> _SET PROBLEM_:
Give all the entries again with "screenshot" changed to "image" everywhere, leaving everything else as it is, and leave out the pictures.

> _INPUT MATERIAL_:

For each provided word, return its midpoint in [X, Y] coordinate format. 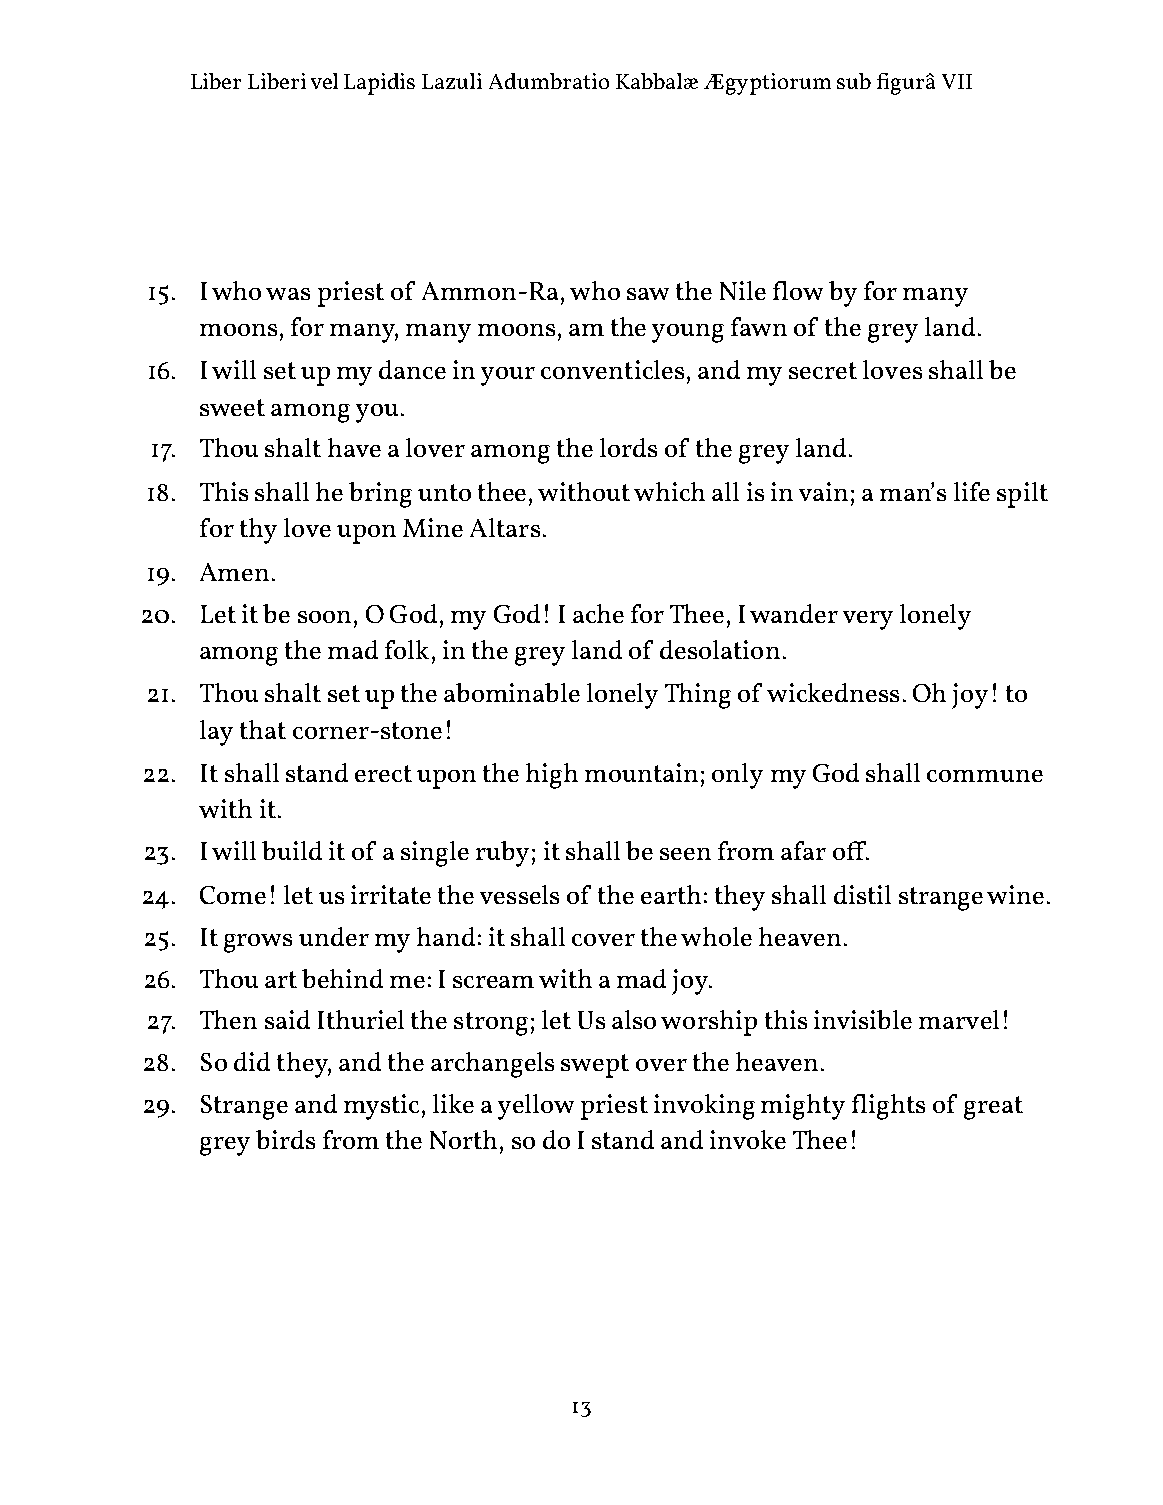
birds [285, 1139]
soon [324, 617]
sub [854, 81]
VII [957, 81]
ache [598, 613]
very [868, 620]
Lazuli [452, 81]
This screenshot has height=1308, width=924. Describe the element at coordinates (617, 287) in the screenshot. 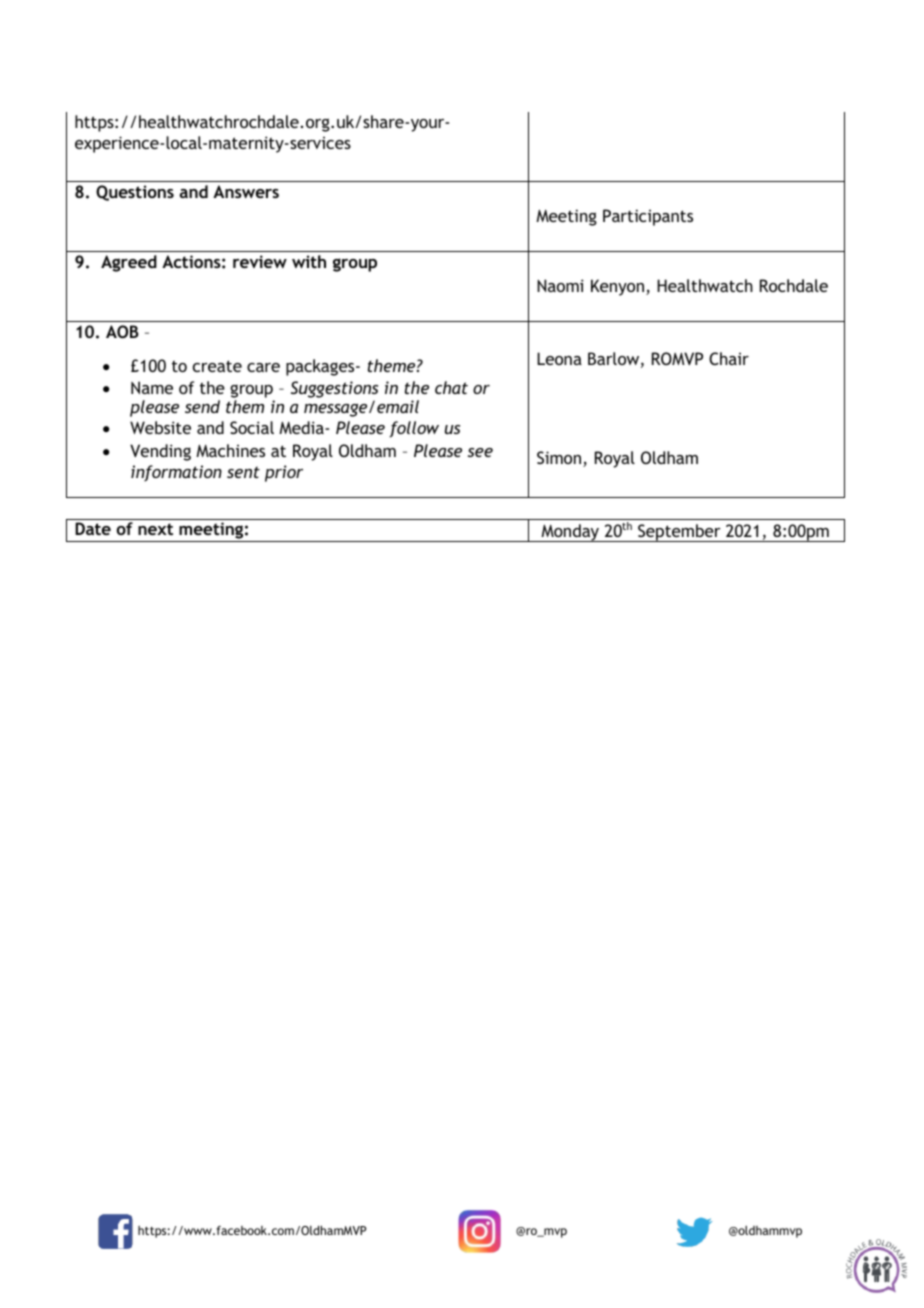

I see `Kenyon` at that location.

> _OUTPUT OF THE TASK_:
For each provided word, return its midpoint in [X, Y] coordinate format. 
birds [285, 1139]
soon [324, 617]
sub [854, 81]
VII [957, 81]
ache [598, 613]
very [868, 620]
Lazuli [452, 81]
This image has height=1308, width=924. Describe the element at coordinates (617, 287) in the image. 

I see `Kenyon` at that location.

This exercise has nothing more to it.